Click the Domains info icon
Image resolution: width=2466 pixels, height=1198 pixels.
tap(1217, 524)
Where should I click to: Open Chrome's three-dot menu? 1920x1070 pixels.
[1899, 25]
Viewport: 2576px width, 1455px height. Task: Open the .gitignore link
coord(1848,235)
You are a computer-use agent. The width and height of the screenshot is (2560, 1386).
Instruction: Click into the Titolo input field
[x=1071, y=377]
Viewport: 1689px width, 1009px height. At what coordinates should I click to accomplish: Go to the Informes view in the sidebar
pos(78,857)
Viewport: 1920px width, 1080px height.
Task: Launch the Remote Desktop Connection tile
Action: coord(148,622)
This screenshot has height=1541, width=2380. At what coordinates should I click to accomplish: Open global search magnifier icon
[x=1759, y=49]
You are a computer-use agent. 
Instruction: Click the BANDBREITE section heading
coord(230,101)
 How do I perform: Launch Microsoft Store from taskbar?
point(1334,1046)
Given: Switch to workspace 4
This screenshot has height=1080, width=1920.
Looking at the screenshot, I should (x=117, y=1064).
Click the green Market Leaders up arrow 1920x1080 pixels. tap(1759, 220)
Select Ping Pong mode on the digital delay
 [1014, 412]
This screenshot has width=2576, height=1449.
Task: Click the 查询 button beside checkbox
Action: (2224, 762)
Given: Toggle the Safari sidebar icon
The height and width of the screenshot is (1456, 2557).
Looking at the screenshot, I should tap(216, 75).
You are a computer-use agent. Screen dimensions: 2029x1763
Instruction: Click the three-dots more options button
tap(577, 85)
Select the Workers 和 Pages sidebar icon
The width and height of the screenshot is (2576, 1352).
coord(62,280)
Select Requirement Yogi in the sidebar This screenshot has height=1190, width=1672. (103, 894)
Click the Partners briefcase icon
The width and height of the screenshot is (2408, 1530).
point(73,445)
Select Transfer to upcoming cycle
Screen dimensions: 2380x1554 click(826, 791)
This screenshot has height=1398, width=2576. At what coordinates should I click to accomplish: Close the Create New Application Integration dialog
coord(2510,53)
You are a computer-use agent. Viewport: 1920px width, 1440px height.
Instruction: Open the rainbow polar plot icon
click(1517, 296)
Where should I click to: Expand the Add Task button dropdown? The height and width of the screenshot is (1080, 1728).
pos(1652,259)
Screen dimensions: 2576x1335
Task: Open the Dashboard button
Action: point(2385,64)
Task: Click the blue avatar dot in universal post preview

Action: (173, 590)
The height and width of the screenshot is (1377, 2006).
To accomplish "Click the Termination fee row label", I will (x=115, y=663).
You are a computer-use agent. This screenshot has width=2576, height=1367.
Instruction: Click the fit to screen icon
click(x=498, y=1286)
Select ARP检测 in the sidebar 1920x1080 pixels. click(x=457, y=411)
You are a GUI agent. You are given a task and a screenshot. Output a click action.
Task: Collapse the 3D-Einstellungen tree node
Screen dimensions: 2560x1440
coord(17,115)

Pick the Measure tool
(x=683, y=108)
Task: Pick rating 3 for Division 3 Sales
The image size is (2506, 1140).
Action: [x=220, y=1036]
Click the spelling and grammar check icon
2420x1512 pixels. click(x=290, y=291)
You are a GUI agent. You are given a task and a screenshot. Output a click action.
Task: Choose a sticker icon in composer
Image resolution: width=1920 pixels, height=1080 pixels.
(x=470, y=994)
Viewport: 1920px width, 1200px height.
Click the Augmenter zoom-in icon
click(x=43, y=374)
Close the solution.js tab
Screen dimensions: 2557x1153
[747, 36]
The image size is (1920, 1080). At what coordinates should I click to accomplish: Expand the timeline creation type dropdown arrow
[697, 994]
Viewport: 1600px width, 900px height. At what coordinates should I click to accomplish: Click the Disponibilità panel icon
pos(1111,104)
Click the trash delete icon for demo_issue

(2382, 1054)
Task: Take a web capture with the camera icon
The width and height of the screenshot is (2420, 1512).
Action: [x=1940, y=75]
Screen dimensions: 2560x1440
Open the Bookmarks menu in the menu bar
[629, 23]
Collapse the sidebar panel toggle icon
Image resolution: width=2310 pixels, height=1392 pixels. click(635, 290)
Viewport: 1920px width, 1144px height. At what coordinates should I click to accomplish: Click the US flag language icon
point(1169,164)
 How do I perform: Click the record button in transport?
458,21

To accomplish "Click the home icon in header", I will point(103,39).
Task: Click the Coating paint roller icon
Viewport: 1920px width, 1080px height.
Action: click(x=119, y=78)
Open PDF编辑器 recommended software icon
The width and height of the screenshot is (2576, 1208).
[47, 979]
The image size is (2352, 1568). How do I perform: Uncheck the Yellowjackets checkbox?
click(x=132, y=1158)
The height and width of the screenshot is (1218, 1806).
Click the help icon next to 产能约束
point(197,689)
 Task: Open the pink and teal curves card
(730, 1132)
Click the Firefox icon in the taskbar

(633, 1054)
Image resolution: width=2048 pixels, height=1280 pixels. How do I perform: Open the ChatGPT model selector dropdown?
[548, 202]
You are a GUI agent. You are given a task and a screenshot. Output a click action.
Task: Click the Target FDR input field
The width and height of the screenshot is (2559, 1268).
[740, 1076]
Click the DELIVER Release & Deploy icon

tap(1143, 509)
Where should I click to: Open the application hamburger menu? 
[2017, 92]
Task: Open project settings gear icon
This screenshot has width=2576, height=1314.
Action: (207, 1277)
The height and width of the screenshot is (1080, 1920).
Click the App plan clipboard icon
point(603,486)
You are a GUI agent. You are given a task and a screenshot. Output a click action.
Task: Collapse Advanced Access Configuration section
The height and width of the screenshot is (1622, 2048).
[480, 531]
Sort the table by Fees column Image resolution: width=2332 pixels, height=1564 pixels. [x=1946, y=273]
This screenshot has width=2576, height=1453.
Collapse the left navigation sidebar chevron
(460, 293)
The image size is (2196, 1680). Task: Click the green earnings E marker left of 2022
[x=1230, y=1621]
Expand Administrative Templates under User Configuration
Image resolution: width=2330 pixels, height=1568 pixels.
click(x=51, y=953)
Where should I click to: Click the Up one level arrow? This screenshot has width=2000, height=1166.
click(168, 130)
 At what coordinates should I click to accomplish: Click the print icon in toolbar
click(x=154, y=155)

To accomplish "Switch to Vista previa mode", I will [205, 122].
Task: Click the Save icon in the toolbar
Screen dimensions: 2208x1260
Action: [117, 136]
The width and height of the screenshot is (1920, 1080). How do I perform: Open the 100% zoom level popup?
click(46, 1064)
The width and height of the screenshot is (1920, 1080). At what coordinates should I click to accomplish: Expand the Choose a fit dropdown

* **Work order**
Using the records above, output exactly the lines from the one containing "The image size is (2196, 1680)." through the last line, and no others.

* **Your response**
The image size is (2196, 1680). Task: Click the green earnings E marker left of 2022
[x=1230, y=1621]
Expand Administrative Templates under User Configuration
Image resolution: width=2330 pixels, height=1568 pixels.
click(x=51, y=953)
Where should I click to: Click the Up one level arrow? This screenshot has width=2000, height=1166.
click(168, 130)
 At what coordinates should I click to accomplish: Click the print icon in toolbar
click(x=154, y=155)

To accomplish "Switch to Vista previa mode", I will [205, 122].
Task: Click the Save icon in the toolbar
Screen dimensions: 2208x1260
Action: [117, 136]
The width and height of the screenshot is (1920, 1080). How do I perform: Open the 100% zoom level popup?
click(46, 1064)
The width and height of the screenshot is (1920, 1080). At what coordinates should I click to accomplish: Expand the Choose a fit dropdown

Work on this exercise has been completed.